Seçimden önce anlı-şanlı devrimcilerin, usta solcuların önerdikleri ittifak bu. "CHP’ye ya da MHP’ye oy verin" öğütleri. Bu öğüt sosyal demokratlar arasında öyle tutuyor ki, bir de bakıyorum, kırk yıllık solcu bildiğim biri, "benim oyum MHP’ye" teranesinde.
Gerçi, bazı politikalarına bakıldığında, doğruluk payı yok değil, ha MHP, ha CHP. Ama, o bugün için, geçici bir talihsiz kesişme. Yoksa, ne ilgisi var.
Bu palavranın yedi-sekiz yıllık tarihi var. En devrimci, en solcu kesim en militan milliyetçilerle iş tutuyor. Marksist solun bir bölümü, ırkçılığın simgesi kızıl elmada buluşuyor. Ortak dergileri bile var.
FATİH’İN YORUMU
Fatih İstanbul’u fethettiği sırada, Ayasofya karşısında Bizans İmparatoru Justinianus’un heykeli dikili. İmparator elinde bir elma tutuyor, kızıl elma. O elma Batı’yı gösteriyor. Fatih öyle yorumluyor. Bizim Türkçüler "o kızıl elma, Orta Asya’yı gösteriyor" diye tutturuyor. Yanılgı orada başlıyor.
Günümüzde o elma nereyi gösteriyor?
Hazar Denizi’ni mi, Hindikuş Dağları’nı mı, Gobi Çölü’nü mü, sosyalist enternasyonali mi derken, ortaya çıkıyor ki, kızıl elma AKP’yi gösteriyor. En sıkışık zamanda, AKP Anayasal çoğunluğu MHP’ye borçlu.
BAHÇELİ ARKA BAHÇE
Devlet Bahçeli’ninunutulmaz üç vukuatı var.
1- MHP 2002’de erken seçimde AKP’nin iktidar yoluna ipek halı döşüyor.
2- 22 Temmuz seçimlerinden sonra, Meclis açılmadan, MHP açılıyor. Gül’ünCumhurbaşkanlığı turuna başlaması için, gerekli "367’yi ben sağlarım" diyor.
3- Şimdi, türban tartışmasında en büyük kolaylık yine MHP’den.

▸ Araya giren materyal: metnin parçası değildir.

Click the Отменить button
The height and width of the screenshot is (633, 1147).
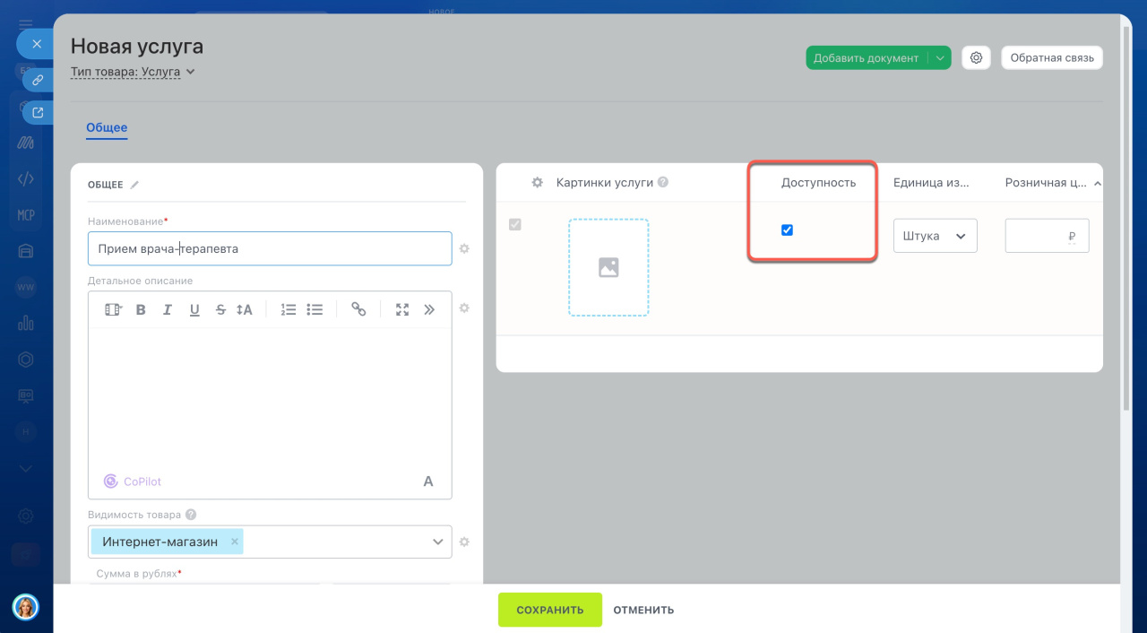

Bu MHP, yoksa örtülü AKP mi? Bahçeli,AKP’nin arka bahçesi mi? Kritik kararlarda, AKP yalnız kaldığı anda, kırmızı alarma ilk koşan Bahçeli.
CHP-MHP ittifakı için, MHP’ye oy verenler, aslında AKP’ye oy verdiklerini görüyor. Son sızlanma için vakit çok geç.
Tarihsel yanılgıda kızıl elma nereyi gösterdiğini, kendisi de şaşırıyor.
Türban dayatmasında Fransa
ÖZEL yaşamı ya da siyasal çıkışları. Fransa Cumhurbaşkanı Sarkozy her sefer ortalığı birbirine katıyor.
Geçenlerde Papa’yı ziyareti sonrasında, müthiş bir laf eriyor: "Hıristiyanlık, Fransa birliğinin bir parçasıdır".
Bu sözü üzerine, Fransa’da günlerdir kıyamet kopuyor. Sarkozy yerden yere vuruluyor. O Cumhuriyetçi değil, suçlamalarıyla. Haklı bir suçlama.
Laik ve demokratik cumhuriyetin beşiği bir ülkede, birliği din mi sağlayacak? Din, bir ülkede alt kimlik mi? Belki de, üst kimlik mi? O zaman laiklik nerede?
İnsanların dini inancı siyasetin aracına dönüşürse, neler olabileceği Fransa’da her tartışmada söyleniyor:
-Savaşlar din nedeniyle çıkıyor.
-Bir din ön plana çıkarsa, diğerleri için, bu dışlanma anlamına geliyor.
-Dini bu ölçüde kullanma, şiddet doğuruyor.
-Din ülke birliğinin parçası ise, o zaman, o dinin simgelerini serbest bırakmak gerekiyor. Orada artık laiklikten söz etmek mümkün değil.
Bizim siyasetçilerimizde ne başka örneklerden, ne de tarihten ders çıkarmak gibi bir adet yok. Gözleri kararınca, onlar belledikleri gibi, bodoslama gidiyor.
Fransa’daki tartışmalara kulak veren çıksa, bazıları belki bir şey öğrenebilir.